Listing 1 (objects.h) and Listing 2 (objects.c) provide the full source code for my extension. The code disk for this article also includes a simple File facility implemented in my extension.

Declaring Classes

Just as with a C structure, you must declare a class before it is used. As the syntax shows, a class is declared by separately declaring first the methods and then the members of the class, using the macro

DCL_METHODS( class-name,base-name,constructor-parameters )
DCL_MEMBERS( class-name,base-name )
and associated macros. Methods are declared as pointers to functions using the DCL.METHOD( method-name, method-parameters, return-type) and REDCL_METHOD macros, and members are declared just like C structure members. Note that the base-name for the methods and members declarations must be the same. A single base class, Object, is provided to serve as the starting point for other classes. For example, the StdFile class is declared as:

DCL_METHODS (StdFile, File, (const char *nam, const char *acc))
REDCL_METHOD(Seek,(long off, int pos),long);
REDCL_METHOD(Read,(void *buf, int n),int);
REDCL_METHOD(Write,(void *buf, int n),int);
END_METHODS
DCL_MEMBERS(StdFile,File)
FILE *hdl;
END_MEMBERS
The class declaration macros expand to declarations of two structures, one for the class method table and one for the class data structure. The names for these structures are derived from the class-name via token pasting. Each of these structures includes the corresponding structure from its base class by token pasting with the base-name.

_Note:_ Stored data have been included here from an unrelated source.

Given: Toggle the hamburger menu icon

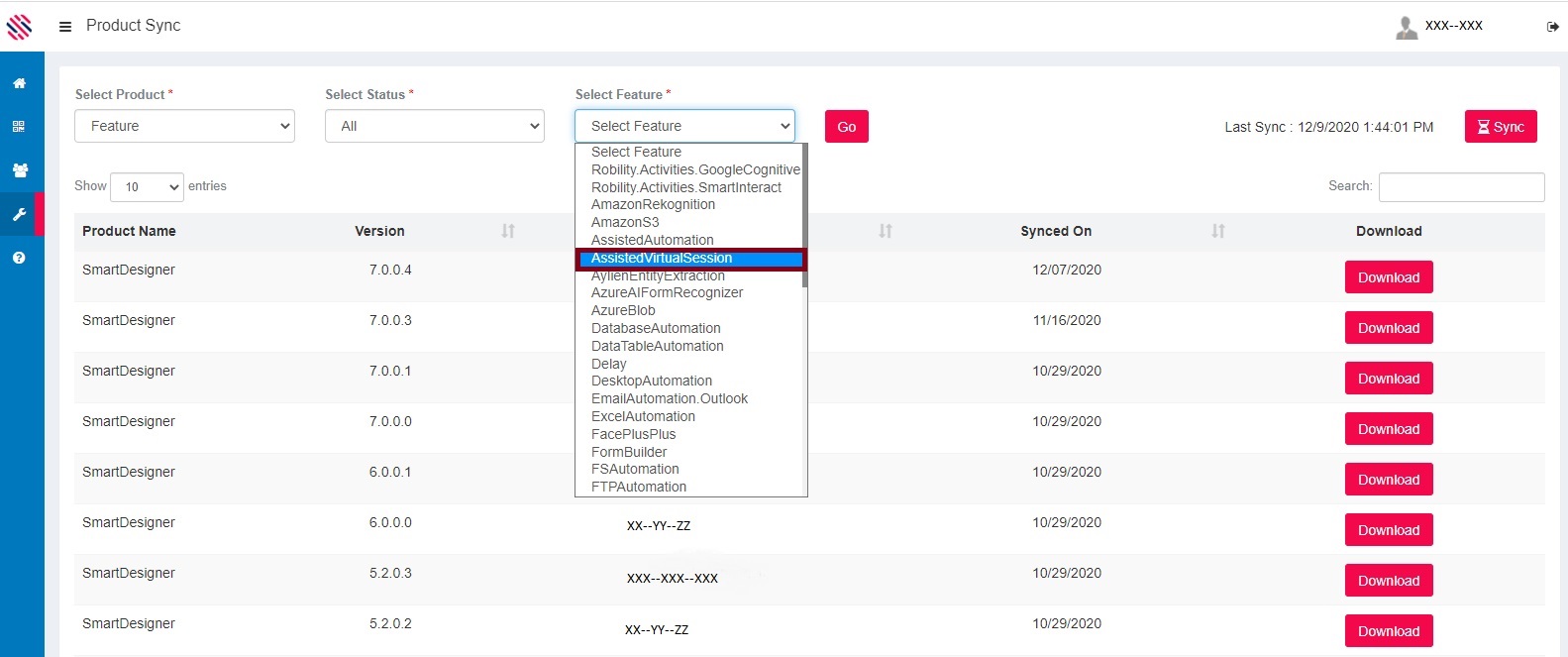Looking at the screenshot, I should pos(65,27).
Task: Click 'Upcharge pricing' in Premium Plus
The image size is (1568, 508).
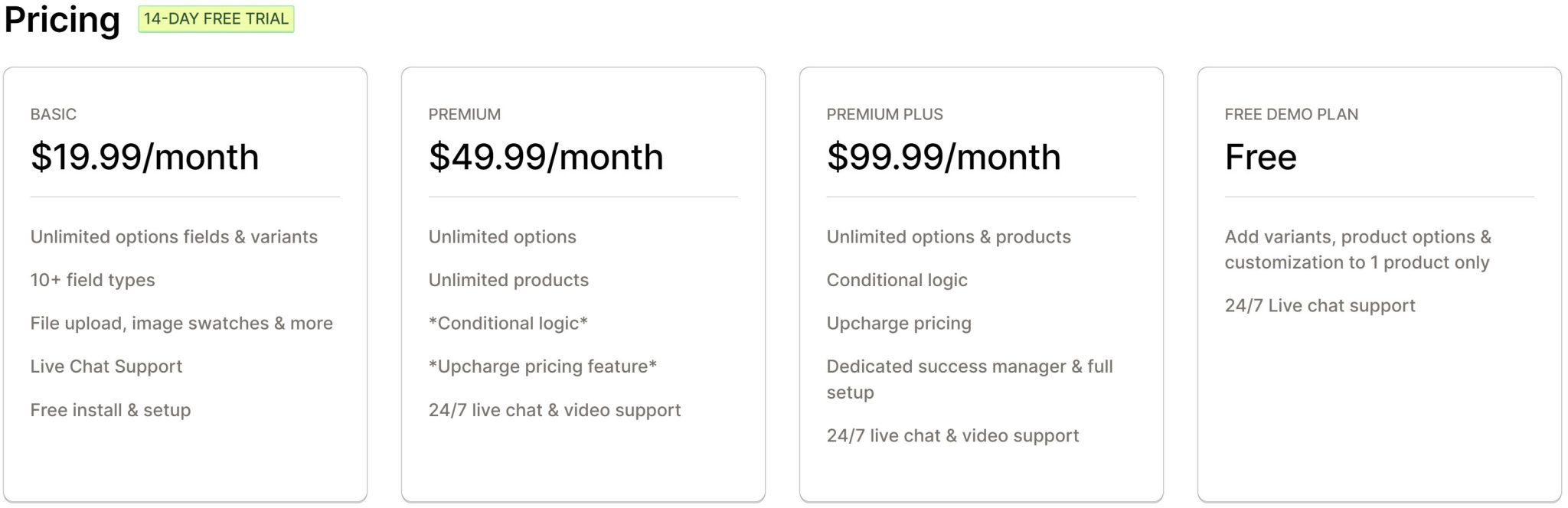Action: tap(899, 324)
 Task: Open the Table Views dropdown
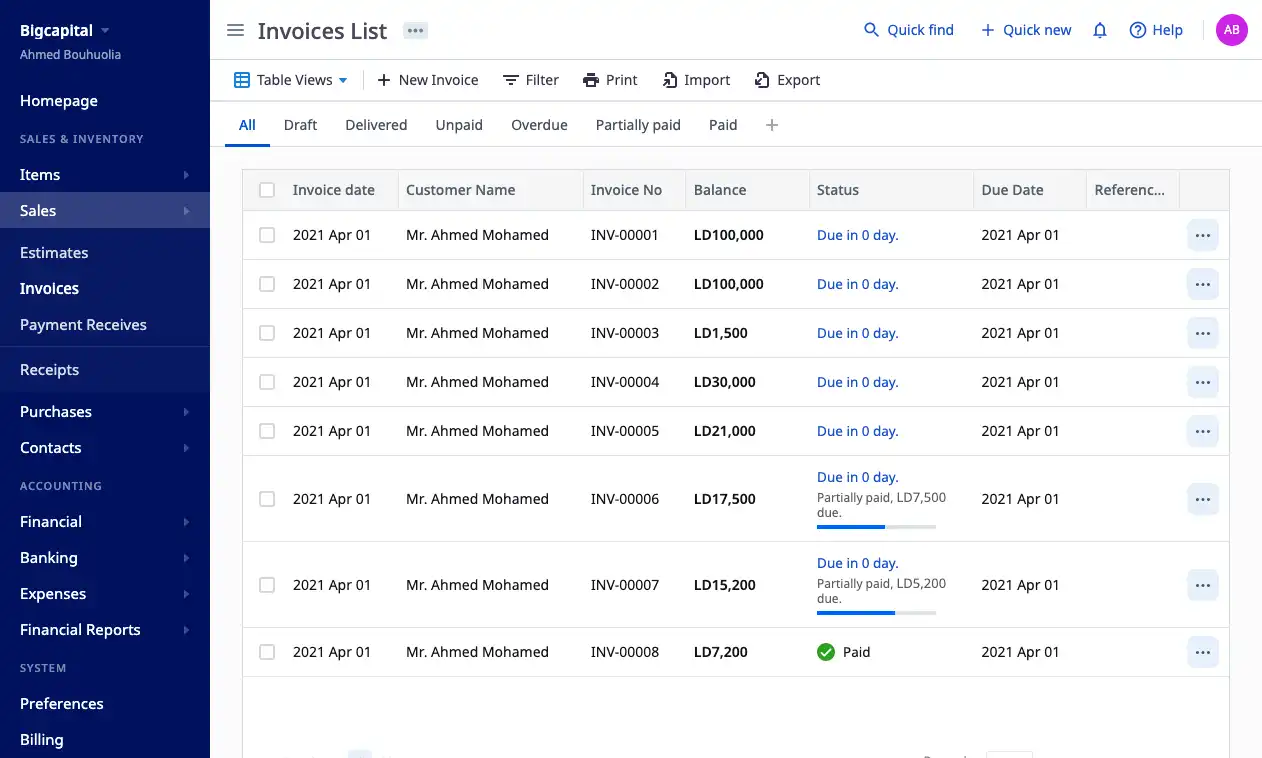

Defining and Implementing Classes

The macro

METHOD( class-name, method-name, (parameter-list), return-type)
begins the implementation of a method, the body of which is pretty much the same as for a C function. Within a method implementation the keyword this is defined as a pointer to an object of the same class as the method, just as in C++. The object pointers for each active method invocation are pushed on a separate stack (rather than being passed as parameters), which allows for runtime type checking and casting. This separate stack does increase the space and time for method invocation. In the MS-DOS version, I avoid this overhead by using Borland's inline 8086 assembler to pass the object pointer in a register. For instance, the Read method for the StdFile class is implemented as:

METHOD(StdFile,Read,(void*buf,int n),int)
if (fread(buf,n,1,this->hdl) < 1)
    return -1;
return n;
END_METHOD
Two special methods must be implemented for each class: the constructor and the destructor. Constructors begin with the CONSTRUCTOR( class-name, method-parameters) macro, followed by the CONSTRUCT(base-name, constructor-arguments) macro to invoke the base class constructor and set the methods pointer to the class-name method table. At the entry to each constructor the methods pointer points to the method table for that class. Construction is from the base class out to the derived classes. The constructor for the StdFile class is implemented as:

CONSTRUCTOR(StdFile, (const char*nam,const char*acc))
CONSTRUCT (File,()); 
this->hdl = fopen(nam,acc);
assert (this->hdl );
END_CONSTRUCTOR
Destructors begin with the DESTRUCTOR(class-name) macro. At the entry to each destructor the methods pointer points to the method table for that class. At the exit of each destructor the object destruction function automatically invokes the base class destructor. Destruction is from the derived class back to the base classes. The destructor for the StdFile class is implemented as:

DESTRUCTOR(StdFile)
fclose(this->hdl);
END_DESTRUCTOR
Once you have implemented a class's methods you must define the class itself. The class definition begins with the DEF_CLASS( class-name, base-name ) macro, and ends with the END_DEF macro. Within the class definition each new class method is defined with the DEF_METHOD( base-name, method-name ) macro, and inherited methods are redefined with the REDEF_METHOD( base-name, class-name, method-name ) macro. The REDEF_METHOD macro can, in the C version of the macro, be used at any tune to change the behavior of a class. (This is arguably a bug rather than a feature.) The StdFile class is defined as:

DEF_CLASS (StdFile,File)
REDEF_METHOD(StdFile,File,Read);
REDEF_METHOD(StdFile,File,Write);
REDEF_METHOD(StdFile,File,Seek);
END_CLASS
The definition of a class is actually implemented as the definition of a method table and a runtime function to initialize the table with pointers to functions. This function is called by the USE(class-name) macro, which must be invoked before any actual use of the class.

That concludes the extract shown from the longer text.